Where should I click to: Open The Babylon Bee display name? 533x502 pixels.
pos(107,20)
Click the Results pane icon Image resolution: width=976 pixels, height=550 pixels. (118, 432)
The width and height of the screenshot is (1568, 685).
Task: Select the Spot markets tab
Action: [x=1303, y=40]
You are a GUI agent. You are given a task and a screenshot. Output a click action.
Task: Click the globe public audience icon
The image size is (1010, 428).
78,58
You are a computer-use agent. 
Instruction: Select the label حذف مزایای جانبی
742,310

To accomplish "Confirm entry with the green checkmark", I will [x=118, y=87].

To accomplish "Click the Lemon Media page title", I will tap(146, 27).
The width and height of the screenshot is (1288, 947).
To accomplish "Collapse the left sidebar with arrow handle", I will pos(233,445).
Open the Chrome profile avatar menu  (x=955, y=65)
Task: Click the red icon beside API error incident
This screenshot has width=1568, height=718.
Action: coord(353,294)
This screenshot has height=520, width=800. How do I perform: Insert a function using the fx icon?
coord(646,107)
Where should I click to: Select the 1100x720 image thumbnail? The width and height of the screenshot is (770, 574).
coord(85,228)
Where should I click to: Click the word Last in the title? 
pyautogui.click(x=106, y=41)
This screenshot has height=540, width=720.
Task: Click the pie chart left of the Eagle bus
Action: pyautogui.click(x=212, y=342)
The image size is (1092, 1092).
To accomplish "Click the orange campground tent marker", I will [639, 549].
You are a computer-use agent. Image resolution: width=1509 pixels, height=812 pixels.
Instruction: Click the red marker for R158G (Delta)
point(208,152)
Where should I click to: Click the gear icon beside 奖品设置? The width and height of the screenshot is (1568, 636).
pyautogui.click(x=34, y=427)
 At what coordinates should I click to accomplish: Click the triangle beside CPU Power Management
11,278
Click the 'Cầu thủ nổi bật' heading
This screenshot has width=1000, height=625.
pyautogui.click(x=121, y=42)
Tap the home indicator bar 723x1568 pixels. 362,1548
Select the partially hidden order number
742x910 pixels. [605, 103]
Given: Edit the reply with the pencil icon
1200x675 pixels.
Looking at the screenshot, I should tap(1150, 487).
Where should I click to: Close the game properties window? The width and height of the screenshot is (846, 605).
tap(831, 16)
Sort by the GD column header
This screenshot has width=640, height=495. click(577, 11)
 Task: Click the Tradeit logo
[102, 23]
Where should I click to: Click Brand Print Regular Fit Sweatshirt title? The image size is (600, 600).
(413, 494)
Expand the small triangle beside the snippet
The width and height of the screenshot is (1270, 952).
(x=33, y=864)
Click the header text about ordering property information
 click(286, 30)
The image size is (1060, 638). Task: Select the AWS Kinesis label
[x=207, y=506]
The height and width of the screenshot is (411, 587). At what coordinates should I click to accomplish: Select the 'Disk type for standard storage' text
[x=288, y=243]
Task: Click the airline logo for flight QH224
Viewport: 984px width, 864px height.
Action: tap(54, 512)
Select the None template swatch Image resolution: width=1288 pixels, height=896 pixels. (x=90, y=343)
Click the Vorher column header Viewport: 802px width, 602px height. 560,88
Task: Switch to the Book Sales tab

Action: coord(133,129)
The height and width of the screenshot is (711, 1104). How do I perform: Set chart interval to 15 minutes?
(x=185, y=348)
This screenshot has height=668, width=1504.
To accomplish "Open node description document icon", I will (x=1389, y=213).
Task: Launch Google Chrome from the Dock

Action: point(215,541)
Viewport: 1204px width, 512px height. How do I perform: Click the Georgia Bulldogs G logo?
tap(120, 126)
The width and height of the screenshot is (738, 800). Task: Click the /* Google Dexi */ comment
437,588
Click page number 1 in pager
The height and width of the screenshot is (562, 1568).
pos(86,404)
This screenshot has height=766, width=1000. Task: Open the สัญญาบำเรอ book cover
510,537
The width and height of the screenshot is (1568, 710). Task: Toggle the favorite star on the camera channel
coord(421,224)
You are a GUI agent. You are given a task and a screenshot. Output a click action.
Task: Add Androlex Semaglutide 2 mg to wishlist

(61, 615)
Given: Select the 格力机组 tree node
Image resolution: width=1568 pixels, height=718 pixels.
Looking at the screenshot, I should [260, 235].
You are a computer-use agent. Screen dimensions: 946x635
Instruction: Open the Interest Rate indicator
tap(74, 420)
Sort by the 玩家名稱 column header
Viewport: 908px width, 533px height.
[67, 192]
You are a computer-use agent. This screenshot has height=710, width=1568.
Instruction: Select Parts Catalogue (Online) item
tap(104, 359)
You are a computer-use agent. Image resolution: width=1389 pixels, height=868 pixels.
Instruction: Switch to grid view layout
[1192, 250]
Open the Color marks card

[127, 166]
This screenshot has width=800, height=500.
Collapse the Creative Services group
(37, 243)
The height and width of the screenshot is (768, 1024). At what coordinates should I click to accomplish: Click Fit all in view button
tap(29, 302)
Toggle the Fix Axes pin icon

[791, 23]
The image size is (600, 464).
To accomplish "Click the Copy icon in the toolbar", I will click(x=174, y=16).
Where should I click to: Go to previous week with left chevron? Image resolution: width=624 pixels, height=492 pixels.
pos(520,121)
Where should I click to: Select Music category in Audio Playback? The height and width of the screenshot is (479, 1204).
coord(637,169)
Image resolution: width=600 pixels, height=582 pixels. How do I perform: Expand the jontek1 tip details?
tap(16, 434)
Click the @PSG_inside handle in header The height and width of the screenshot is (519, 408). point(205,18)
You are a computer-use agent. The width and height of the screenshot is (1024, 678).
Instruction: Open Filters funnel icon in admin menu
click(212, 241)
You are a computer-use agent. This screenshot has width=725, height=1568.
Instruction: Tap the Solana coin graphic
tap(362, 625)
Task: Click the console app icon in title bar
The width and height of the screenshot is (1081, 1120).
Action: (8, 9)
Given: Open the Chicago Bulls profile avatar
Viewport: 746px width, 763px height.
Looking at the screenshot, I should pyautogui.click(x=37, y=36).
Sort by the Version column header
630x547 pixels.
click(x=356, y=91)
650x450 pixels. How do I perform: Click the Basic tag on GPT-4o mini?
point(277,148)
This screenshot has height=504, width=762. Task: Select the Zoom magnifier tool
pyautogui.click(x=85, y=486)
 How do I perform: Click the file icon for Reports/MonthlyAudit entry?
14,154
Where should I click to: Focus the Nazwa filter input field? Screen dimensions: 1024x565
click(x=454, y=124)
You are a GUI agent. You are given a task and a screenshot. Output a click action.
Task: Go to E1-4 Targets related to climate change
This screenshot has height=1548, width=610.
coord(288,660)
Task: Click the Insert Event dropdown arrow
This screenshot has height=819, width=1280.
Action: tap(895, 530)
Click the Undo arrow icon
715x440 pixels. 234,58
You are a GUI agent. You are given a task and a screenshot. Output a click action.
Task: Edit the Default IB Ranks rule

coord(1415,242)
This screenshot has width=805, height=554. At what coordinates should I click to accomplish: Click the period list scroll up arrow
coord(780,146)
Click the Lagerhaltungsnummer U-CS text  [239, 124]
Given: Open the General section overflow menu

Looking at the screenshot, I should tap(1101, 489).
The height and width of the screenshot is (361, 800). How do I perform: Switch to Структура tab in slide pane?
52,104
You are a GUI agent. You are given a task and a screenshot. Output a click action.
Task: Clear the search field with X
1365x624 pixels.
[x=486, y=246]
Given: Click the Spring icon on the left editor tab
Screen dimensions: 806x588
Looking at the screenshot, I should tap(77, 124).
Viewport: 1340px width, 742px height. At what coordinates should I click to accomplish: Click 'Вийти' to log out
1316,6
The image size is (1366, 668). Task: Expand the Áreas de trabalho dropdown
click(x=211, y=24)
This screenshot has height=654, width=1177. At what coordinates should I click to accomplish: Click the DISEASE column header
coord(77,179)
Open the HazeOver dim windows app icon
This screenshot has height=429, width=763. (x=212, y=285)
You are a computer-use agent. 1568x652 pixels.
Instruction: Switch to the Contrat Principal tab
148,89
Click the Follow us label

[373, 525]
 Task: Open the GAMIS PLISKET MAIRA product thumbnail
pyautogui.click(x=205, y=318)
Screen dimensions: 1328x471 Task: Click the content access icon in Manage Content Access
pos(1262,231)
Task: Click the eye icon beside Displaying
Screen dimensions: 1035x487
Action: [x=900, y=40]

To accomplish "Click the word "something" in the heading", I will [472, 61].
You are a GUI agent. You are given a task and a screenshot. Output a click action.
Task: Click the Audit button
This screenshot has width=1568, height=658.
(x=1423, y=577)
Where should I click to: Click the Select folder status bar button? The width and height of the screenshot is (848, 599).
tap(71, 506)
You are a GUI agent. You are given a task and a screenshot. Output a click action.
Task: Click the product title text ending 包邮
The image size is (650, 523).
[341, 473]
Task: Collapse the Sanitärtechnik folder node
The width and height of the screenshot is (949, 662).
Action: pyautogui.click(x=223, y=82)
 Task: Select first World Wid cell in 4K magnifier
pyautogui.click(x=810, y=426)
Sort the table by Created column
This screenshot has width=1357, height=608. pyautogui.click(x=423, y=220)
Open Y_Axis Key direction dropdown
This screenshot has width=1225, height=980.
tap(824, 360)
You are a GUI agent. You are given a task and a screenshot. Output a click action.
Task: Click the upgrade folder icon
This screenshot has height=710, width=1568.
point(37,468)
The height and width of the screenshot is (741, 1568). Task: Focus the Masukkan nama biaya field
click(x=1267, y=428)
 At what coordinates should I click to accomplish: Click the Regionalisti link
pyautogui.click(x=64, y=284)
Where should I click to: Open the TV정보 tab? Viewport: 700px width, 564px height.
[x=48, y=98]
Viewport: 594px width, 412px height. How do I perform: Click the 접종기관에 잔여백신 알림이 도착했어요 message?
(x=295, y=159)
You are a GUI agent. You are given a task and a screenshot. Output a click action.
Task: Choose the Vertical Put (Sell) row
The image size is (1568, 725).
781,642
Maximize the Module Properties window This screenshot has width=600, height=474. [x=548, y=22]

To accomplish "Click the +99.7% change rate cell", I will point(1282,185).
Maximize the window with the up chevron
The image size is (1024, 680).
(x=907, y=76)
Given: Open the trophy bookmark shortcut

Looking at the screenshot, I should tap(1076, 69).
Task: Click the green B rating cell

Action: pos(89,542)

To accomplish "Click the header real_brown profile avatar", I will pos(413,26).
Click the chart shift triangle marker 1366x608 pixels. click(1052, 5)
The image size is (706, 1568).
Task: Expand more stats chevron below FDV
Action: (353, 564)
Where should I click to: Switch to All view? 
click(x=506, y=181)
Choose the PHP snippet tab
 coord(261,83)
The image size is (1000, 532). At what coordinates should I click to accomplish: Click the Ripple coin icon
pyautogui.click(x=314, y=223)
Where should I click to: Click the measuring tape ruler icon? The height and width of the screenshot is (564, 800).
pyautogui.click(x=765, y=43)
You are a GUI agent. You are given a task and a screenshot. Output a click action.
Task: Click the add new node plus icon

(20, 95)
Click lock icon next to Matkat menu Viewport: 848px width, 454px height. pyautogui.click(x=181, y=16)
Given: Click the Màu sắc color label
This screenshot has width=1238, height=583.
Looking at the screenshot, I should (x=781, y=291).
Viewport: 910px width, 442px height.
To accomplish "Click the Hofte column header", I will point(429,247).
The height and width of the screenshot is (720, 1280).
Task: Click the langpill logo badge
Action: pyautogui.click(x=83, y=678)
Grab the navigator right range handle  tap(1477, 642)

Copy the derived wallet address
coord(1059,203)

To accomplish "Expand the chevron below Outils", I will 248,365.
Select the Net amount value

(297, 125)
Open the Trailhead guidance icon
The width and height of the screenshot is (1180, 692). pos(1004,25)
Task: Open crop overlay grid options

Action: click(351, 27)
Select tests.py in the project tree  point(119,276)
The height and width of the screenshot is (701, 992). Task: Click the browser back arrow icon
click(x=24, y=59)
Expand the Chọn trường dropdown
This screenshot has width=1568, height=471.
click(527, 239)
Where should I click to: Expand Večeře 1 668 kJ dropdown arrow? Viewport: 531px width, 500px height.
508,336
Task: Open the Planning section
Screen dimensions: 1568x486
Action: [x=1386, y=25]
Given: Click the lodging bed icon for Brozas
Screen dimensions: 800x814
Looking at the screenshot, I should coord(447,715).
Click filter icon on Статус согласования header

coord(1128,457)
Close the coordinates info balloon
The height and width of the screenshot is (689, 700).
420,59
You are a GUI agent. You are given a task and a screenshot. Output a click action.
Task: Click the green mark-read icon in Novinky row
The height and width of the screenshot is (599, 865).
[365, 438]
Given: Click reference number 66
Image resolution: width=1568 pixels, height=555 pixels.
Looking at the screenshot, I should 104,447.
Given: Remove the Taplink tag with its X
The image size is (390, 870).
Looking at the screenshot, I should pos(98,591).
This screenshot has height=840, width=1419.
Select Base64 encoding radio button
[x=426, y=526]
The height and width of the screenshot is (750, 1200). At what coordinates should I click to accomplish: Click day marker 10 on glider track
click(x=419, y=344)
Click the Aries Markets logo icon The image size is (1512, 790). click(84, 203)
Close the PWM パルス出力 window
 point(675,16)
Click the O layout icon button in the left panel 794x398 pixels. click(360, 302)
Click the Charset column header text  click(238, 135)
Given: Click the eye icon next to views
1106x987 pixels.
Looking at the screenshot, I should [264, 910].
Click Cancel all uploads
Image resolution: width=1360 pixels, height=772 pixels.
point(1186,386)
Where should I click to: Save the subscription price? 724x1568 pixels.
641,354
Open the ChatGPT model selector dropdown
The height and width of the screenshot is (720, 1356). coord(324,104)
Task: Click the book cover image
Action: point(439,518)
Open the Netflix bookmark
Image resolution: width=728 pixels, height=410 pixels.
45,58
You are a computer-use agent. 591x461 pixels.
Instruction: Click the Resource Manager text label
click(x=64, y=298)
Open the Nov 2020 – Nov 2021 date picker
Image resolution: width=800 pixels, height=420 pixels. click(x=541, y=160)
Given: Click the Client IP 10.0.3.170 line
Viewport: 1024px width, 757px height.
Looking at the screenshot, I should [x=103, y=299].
────────
▶ [REQUIRED ACTION]:
Transcribe the lines above between the line holding "Screen dimensions: 1568x486" and the line holding "Close the coordinates info balloon", inclusive, exactly as they stand and with nothing added.

▶ [EXPECTED ANSWER]:
Screen dimensions: 1568x486
Action: [x=1386, y=25]
Given: Click the lodging bed icon for Brozas
Screen dimensions: 800x814
Looking at the screenshot, I should coord(447,715).
Click filter icon on Статус согласования header

coord(1128,457)
Close the coordinates info balloon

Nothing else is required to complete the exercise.